🤖 AI Summary
Autonomous trajectory generation for ground robots navigating multilevel, complex building environments remains challenging due to geometric discontinuities and kinematic constraints across floors, stairs, and ramps.
Method: This paper proposes a structured planning approach based on traversable planar graphs. First, traversable planes—including floors, stairs, and ramps—are extracted, classified, and topologically connected from 3D point clouds to construct a lightweight planar graph. Second, inter-level path planning is performed on this graph, followed by joint optimization incorporating kinematic feasibility and transition smoothness to generate high-quality trajectories.

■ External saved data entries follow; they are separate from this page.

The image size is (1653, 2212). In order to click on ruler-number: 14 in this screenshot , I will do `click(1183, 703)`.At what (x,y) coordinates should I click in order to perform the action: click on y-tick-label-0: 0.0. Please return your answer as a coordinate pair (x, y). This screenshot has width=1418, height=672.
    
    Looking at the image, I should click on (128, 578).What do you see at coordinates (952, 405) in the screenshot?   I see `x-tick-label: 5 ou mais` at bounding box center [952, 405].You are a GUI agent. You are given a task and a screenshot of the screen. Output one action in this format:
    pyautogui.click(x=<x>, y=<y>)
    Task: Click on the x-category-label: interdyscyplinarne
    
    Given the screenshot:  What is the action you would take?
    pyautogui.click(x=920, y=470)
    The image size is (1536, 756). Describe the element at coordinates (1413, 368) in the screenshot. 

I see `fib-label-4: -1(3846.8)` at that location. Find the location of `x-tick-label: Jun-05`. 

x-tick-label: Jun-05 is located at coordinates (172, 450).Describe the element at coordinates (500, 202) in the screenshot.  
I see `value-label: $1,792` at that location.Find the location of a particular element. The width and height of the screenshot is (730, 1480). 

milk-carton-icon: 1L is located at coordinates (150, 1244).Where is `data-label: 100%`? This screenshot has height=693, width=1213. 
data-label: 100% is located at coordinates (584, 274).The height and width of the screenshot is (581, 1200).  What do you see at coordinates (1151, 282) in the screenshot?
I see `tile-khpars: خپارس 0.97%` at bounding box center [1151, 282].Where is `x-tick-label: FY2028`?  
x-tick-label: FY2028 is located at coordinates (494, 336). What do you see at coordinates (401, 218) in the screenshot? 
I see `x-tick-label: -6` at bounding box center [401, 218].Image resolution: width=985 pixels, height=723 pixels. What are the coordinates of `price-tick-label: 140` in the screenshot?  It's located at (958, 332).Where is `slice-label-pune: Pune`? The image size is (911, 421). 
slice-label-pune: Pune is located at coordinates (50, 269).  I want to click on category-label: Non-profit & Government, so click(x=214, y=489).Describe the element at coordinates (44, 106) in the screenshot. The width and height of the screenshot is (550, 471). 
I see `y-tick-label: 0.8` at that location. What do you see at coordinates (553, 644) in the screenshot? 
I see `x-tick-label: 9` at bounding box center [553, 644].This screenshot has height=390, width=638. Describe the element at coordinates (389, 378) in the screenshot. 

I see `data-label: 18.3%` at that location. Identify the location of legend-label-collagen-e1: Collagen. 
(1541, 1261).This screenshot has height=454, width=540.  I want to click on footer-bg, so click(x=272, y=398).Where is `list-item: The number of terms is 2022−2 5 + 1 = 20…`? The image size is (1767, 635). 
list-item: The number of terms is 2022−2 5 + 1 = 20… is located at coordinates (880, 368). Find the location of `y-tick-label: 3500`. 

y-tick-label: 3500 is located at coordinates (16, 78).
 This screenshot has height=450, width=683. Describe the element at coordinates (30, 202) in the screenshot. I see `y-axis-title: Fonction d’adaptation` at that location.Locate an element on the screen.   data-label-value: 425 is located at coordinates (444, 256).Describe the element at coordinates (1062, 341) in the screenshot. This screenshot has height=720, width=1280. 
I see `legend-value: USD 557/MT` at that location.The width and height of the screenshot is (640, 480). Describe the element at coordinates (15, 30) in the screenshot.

Contribution/Results: The method innovatively reduces 3D navigation to a graph-structured inter-planar planning problem and establishes, for the first time, an integrated framework unifying plane extraction, connectivity modeling, and trajectory optimization. Extensive evaluations in simulation and on the real-world CubeTrack platform demonstrate significant improvements in trajectory feasibility, smoothness, and cross-level robustness, enabling seamless navigation across stairs, ramps, and other complex architectural elements.
📝 Abstract
With the increasing integration of robots into human life, their role in architectural spaces where people spend most of their time has become more prominent. While motion capabilities and accurate localization for automated robots have rapidly developed, the challenge remains to generate efficient, smooth, comprehensive, and high-quality trajectories in these areas. In this paper, we propose a novel efficient planner for ground robots to autonomously navigate in large complex multi-layered architectural spaces. Considering that traversable regions typically include ground, slopes, and stairs, which are planar or nearly planar structures, we simplify the problem to navigation within and between complex intersecting planes. We first extract traversable planes from 3D point clouds through segmenting, merging, classifying, and connecting to build a plane-graph, which is lightweight but fully represents the traversable regions. We then build a trajectory optimization based on motion state trajectory and fully consider special constraints when crossing multi-layer planes to maximize the robot's maneuverability. We conduct experiments in simulated environments and test on a CubeTrack robot in real-world scenarios, validating the method's effectiveness and practicality.